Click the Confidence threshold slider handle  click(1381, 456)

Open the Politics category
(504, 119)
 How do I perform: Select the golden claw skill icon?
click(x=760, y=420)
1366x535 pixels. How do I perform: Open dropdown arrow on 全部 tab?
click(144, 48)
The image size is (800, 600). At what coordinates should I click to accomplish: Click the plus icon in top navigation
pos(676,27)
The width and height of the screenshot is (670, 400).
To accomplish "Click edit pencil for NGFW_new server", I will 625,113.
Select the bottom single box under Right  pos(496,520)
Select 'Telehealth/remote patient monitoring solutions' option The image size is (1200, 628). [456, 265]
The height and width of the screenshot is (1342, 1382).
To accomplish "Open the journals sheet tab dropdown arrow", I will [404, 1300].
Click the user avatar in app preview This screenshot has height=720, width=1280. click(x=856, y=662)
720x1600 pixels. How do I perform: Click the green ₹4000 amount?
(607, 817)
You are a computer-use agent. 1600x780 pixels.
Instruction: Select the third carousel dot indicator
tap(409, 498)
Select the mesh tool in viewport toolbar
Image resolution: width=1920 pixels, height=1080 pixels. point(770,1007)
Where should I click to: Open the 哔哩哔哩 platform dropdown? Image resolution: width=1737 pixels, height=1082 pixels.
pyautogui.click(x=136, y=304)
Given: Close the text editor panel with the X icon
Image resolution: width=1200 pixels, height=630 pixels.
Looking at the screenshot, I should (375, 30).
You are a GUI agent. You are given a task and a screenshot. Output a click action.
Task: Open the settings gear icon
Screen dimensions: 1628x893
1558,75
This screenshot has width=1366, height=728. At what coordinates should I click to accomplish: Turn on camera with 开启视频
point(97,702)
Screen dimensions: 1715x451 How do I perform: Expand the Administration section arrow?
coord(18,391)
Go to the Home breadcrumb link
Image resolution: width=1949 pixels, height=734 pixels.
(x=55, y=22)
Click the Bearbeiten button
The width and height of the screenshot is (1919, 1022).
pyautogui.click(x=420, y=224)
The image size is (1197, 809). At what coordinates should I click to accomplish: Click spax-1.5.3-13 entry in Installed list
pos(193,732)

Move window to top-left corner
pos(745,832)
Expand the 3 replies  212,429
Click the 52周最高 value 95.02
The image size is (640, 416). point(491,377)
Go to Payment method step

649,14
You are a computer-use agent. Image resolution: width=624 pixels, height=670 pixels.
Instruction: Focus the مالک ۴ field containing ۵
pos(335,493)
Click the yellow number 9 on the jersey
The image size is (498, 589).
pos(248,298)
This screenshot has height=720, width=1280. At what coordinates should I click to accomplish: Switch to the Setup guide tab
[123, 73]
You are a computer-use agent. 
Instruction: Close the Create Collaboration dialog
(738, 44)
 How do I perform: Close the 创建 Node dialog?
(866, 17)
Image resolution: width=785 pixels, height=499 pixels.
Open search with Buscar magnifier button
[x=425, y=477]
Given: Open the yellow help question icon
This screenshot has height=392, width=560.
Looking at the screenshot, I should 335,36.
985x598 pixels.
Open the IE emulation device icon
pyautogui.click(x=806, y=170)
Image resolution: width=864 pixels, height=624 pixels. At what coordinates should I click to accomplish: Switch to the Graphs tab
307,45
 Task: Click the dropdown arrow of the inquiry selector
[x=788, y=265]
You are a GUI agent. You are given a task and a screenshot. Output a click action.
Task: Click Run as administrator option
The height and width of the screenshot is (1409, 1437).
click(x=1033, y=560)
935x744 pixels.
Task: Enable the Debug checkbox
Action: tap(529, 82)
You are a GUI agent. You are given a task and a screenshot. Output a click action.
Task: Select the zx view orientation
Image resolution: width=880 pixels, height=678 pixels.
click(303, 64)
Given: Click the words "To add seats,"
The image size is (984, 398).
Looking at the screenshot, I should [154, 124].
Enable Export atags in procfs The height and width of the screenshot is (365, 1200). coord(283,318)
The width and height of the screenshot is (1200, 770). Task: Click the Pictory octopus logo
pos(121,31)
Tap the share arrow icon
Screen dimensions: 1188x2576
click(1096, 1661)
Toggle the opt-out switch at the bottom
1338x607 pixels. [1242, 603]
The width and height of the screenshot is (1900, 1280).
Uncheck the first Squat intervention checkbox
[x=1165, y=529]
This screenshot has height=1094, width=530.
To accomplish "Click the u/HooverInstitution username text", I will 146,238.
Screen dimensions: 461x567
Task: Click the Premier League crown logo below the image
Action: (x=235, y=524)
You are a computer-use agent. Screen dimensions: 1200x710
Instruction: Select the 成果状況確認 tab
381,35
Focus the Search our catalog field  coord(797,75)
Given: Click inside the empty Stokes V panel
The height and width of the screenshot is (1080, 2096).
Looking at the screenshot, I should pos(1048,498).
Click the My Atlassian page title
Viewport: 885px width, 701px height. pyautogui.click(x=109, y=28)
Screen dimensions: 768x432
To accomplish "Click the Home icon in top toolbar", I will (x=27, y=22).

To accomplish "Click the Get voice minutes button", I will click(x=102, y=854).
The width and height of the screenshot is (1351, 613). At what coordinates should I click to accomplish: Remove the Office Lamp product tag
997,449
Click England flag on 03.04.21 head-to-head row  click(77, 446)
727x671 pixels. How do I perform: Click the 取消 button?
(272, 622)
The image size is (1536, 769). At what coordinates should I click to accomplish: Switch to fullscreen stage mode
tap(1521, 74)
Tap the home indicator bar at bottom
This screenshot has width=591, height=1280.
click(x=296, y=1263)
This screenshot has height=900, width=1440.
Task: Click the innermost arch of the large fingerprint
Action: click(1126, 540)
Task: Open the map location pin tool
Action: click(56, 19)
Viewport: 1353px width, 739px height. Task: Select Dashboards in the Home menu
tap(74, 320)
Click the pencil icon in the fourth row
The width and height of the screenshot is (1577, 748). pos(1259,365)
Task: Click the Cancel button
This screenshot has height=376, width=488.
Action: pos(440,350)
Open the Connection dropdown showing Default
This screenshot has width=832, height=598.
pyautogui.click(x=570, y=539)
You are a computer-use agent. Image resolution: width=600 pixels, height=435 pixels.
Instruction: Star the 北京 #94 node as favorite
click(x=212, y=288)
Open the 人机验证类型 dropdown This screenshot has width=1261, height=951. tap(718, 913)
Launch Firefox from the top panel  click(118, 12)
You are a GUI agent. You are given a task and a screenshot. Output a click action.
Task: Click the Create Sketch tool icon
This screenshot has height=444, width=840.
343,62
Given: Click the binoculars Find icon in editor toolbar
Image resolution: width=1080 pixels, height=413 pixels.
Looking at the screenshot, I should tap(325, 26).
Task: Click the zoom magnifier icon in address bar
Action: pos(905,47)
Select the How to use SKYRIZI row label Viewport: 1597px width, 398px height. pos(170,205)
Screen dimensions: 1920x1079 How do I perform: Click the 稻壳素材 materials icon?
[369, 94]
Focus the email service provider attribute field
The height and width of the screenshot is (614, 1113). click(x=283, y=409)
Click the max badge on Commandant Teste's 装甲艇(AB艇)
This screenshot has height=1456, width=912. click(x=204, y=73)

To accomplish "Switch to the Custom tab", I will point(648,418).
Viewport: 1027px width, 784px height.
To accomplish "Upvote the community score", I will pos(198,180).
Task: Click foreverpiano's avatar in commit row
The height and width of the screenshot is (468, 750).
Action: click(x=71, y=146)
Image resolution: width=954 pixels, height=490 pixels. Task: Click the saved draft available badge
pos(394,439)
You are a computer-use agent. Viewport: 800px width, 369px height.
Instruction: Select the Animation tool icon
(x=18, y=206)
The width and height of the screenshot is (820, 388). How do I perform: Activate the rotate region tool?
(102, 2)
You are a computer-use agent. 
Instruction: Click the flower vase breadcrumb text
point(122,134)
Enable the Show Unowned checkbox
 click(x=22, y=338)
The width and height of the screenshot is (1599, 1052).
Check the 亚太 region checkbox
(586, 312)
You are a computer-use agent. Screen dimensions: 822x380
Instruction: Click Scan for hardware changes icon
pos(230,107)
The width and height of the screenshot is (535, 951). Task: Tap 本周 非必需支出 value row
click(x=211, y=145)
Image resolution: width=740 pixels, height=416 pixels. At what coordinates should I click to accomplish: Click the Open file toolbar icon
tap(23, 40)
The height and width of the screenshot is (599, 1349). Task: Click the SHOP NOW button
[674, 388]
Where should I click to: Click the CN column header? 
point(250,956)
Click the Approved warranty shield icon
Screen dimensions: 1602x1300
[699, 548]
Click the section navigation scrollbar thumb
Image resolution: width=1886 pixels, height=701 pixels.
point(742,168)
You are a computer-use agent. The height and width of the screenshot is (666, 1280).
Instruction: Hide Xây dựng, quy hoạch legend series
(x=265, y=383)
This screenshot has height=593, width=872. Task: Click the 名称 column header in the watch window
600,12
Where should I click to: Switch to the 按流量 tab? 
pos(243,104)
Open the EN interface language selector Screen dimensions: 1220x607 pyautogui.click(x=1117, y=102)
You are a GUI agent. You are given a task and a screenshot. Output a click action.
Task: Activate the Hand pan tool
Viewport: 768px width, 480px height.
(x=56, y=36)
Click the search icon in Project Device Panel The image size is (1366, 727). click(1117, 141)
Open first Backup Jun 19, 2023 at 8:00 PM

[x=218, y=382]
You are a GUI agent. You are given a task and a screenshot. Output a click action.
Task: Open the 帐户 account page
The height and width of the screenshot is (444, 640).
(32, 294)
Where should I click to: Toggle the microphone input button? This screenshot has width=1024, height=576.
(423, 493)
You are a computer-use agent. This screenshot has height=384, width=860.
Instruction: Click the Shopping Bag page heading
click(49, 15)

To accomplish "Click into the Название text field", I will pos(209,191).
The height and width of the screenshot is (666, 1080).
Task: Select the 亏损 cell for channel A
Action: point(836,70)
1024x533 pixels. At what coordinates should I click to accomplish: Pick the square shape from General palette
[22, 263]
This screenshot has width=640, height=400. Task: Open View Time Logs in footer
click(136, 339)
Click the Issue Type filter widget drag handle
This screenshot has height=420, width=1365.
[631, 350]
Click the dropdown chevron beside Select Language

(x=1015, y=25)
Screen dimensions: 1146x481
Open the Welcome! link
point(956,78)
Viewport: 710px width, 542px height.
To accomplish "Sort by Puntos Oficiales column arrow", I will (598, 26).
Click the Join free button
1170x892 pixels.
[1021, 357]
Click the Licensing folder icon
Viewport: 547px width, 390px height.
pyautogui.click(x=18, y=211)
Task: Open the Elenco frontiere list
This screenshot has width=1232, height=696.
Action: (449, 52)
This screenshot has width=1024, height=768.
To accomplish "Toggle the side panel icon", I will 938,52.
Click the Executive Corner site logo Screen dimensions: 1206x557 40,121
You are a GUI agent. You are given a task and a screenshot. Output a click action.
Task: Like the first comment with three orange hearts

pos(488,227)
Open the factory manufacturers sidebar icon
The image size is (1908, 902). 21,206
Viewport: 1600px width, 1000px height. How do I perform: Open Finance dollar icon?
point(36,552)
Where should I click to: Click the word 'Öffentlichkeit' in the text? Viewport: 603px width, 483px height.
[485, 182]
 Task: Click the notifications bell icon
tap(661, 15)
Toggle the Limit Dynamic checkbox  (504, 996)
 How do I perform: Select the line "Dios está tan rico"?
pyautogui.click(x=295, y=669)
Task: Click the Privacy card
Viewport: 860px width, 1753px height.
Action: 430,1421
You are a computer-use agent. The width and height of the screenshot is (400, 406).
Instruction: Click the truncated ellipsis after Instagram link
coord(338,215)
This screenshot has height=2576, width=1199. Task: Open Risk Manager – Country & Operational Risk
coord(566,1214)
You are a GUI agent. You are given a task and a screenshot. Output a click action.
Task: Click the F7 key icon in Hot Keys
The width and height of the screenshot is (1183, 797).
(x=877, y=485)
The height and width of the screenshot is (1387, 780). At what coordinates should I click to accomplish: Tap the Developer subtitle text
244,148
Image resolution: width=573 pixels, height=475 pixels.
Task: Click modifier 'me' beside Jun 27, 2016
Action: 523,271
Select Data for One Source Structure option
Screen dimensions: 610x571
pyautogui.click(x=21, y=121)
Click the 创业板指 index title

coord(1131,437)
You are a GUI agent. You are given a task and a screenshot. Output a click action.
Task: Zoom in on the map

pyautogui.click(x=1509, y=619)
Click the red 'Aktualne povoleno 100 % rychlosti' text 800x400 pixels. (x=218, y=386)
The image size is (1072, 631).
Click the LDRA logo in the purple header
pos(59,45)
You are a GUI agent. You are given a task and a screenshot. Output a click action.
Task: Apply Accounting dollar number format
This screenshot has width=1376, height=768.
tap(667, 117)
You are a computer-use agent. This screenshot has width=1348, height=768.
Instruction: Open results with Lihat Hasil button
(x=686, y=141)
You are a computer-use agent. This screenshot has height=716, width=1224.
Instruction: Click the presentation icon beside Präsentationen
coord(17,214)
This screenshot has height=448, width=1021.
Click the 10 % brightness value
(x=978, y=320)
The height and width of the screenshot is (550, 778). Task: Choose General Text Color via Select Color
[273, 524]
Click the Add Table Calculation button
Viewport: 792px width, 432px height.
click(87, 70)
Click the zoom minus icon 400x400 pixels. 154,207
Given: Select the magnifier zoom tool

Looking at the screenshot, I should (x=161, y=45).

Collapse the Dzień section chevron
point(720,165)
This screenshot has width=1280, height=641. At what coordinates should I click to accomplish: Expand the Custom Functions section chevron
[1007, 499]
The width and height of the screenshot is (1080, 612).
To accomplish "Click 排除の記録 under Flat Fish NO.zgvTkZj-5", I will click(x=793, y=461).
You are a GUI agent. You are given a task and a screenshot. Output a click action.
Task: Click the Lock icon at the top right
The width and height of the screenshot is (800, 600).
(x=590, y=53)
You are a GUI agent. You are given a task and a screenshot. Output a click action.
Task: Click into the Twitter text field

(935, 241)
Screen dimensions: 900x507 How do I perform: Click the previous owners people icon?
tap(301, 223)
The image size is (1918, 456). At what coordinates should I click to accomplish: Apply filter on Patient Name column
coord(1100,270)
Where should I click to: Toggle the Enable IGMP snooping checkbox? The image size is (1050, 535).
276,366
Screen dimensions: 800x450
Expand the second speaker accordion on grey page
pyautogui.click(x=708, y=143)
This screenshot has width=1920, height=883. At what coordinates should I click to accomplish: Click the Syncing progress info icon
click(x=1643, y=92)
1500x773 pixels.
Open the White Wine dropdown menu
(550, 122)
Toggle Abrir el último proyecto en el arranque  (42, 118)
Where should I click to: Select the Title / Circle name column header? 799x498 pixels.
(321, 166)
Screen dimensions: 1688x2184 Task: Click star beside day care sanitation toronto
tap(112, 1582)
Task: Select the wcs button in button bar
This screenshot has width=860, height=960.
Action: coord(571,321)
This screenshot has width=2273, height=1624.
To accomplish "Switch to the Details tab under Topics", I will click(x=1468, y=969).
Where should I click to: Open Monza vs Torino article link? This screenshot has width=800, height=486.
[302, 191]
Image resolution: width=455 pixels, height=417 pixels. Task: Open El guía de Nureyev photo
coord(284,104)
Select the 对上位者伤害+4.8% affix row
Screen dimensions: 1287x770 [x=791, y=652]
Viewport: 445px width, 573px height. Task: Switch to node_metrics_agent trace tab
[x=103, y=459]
****************************************
Could you return exactly the stretch of the data above that starts at the line with "Click the Approved warranty shield icon" and ends at the line with "Viewport: 710px width, 542px height.", both lines included?

* TASK RESPONSE
Click the Approved warranty shield icon
Screen dimensions: 1602x1300
[699, 548]
Click the section navigation scrollbar thumb
Image resolution: width=1886 pixels, height=701 pixels.
point(742,168)
You are a computer-use agent. The height and width of the screenshot is (666, 1280).
Instruction: Hide Xây dựng, quy hoạch legend series
(x=265, y=383)
This screenshot has height=593, width=872. Task: Click the 名称 column header in the watch window
600,12
Where should I click to: Switch to the 按流量 tab? 
pos(243,104)
Open the EN interface language selector Screen dimensions: 1220x607 pyautogui.click(x=1117, y=102)
You are a GUI agent. You are given a task and a screenshot. Output a click action.
Task: Activate the Hand pan tool
Viewport: 768px width, 480px height.
(x=56, y=36)
Click the search icon in Project Device Panel The image size is (1366, 727). click(1117, 141)
Open first Backup Jun 19, 2023 at 8:00 PM

[x=218, y=382]
You are a GUI agent. You are given a task and a screenshot. Output a click action.
Task: Open the 帐户 account page
The height and width of the screenshot is (444, 640).
(32, 294)
Where should I click to: Toggle the microphone input button? This screenshot has width=1024, height=576.
(423, 493)
You are a computer-use agent. This screenshot has height=384, width=860.
Instruction: Click the Shopping Bag page heading
click(49, 15)

To accomplish "Click into the Название text field", I will pos(209,191).
The height and width of the screenshot is (666, 1080).
Task: Select the 亏损 cell for channel A
Action: point(836,70)
1024x533 pixels. At what coordinates should I click to accomplish: Pick the square shape from General palette
[22, 263]
This screenshot has width=640, height=400. Task: Open View Time Logs in footer
click(136, 339)
Click the Issue Type filter widget drag handle
This screenshot has height=420, width=1365.
[631, 350]
Click the dropdown chevron beside Select Language

(x=1015, y=25)
Screen dimensions: 1146x481
Open the Welcome! link
point(956,78)
Viewport: 710px width, 542px height.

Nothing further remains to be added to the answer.